WORK TO COMPLETE: Write every record out again exactly as given.

INFORMATION:
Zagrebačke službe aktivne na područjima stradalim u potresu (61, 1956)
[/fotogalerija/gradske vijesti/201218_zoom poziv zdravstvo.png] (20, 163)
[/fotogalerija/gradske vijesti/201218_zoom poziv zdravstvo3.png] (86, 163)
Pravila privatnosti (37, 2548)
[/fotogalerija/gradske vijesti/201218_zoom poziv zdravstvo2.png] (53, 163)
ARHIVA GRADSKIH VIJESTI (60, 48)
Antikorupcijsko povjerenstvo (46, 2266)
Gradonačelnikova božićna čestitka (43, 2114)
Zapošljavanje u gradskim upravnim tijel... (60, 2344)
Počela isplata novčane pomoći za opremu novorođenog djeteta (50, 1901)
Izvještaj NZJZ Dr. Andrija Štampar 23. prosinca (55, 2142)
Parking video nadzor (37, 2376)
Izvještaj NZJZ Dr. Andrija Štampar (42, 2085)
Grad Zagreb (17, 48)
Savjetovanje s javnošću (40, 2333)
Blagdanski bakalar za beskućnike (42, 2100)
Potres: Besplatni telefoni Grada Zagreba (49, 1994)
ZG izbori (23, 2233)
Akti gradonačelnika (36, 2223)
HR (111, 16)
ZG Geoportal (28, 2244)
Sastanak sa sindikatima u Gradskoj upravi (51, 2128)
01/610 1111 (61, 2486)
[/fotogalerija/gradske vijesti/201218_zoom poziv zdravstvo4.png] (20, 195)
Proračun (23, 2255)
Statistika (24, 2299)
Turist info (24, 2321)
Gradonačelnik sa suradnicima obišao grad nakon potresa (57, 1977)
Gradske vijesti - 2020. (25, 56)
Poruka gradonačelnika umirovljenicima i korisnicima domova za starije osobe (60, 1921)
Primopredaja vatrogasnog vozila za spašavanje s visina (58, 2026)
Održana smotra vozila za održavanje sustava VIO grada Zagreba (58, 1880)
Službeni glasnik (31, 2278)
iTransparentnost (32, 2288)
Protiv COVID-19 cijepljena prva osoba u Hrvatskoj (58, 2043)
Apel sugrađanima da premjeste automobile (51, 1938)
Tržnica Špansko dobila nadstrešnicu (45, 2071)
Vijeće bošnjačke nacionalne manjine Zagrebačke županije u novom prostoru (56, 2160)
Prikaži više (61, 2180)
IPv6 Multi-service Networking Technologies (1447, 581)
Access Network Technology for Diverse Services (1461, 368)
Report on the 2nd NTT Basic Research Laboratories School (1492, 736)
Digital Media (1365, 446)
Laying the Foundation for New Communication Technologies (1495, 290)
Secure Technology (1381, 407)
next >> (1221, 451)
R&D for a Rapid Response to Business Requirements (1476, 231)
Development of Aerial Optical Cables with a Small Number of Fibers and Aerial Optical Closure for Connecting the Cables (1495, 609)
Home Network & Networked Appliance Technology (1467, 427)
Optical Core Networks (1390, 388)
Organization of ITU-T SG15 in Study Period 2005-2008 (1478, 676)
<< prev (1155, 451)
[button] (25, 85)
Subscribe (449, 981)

ANSWER FOR THIS EXERCISE:
Zagrebačke službe aktivne na područjima stradalim u potresu (61, 1956)
[/fotogalerija/gradske vijesti/201218_zoom poziv zdravstvo.png] (20, 163)
[/fotogalerija/gradske vijesti/201218_zoom poziv zdravstvo3.png] (86, 163)
Pravila privatnosti (37, 2548)
[/fotogalerija/gradske vijesti/201218_zoom poziv zdravstvo2.png] (53, 163)
ARHIVA GRADSKIH VIJESTI (60, 48)
Antikorupcijsko povjerenstvo (46, 2266)
Gradonačelnikova božićna čestitka (43, 2114)
Zapošljavanje u gradskim upravnim tijel... (60, 2344)
Počela isplata novčane pomoći za opremu novorođenog djeteta (50, 1901)
Izvještaj NZJZ Dr. Andrija Štampar 23. prosinca (55, 2142)
Parking video nadzor (37, 2376)
Izvještaj NZJZ Dr. Andrija Štampar (42, 2085)
Grad Zagreb (17, 48)
Savjetovanje s javnošću (40, 2333)
Blagdanski bakalar za beskućnike (42, 2100)
Potres: Besplatni telefoni Grada Zagreba (49, 1994)
ZG izbori (23, 2233)
Akti gradonačelnika (36, 2223)
HR (111, 16)
ZG Geoportal (28, 2244)
Sastanak sa sindikatima u Gradskoj upravi (51, 2128)
01/610 1111 (61, 2486)
[/fotogalerija/gradske vijesti/201218_zoom poziv zdravstvo4.png] (20, 195)
Proračun (23, 2255)
Statistika (24, 2299)
Turist info (24, 2321)
Gradonačelnik sa suradnicima obišao grad nakon potresa (57, 1977)
Gradske vijesti - 2020. (25, 56)
Poruka gradonačelnika umirovljenicima i korisnicima domova za starije osobe (60, 1921)
Primopredaja vatrogasnog vozila za spašavanje s visina (58, 2026)
Održana smotra vozila za održavanje sustava VIO grada Zagreba (58, 1880)
Službeni glasnik (31, 2278)
iTransparentnost (32, 2288)
Protiv COVID-19 cijepljena prva osoba u Hrvatskoj (58, 2043)
Apel sugrađanima da premjeste automobile (51, 1938)
Tržnica Špansko dobila nadstrešnicu (45, 2071)
Vijeće bošnjačke nacionalne manjine Zagrebačke županije u novom prostoru (56, 2160)
Prikaži više (61, 2180)
IPv6 Multi-service Networking Technologies (1447, 581)
Access Network Technology for Diverse Services (1461, 368)
Report on the 2nd NTT Basic Research Laboratories School (1492, 736)
Digital Media (1365, 446)
Laying the Foundation for New Communication Technologies (1495, 290)
Secure Technology (1381, 407)
next >> (1221, 451)
R&D for a Rapid Response to Business Requirements (1476, 231)
Development of Aerial Optical Cables with a Small Number of Fibers and Aerial Optical Closure for Connecting the Cables (1495, 609)
Home Network & Networked Appliance Technology (1467, 427)
Optical Core Networks (1390, 388)
Organization of ITU-T SG15 in Study Period 2005-2008 (1478, 676)
<< prev (1155, 451)
[button] (25, 85)
Subscribe (449, 981)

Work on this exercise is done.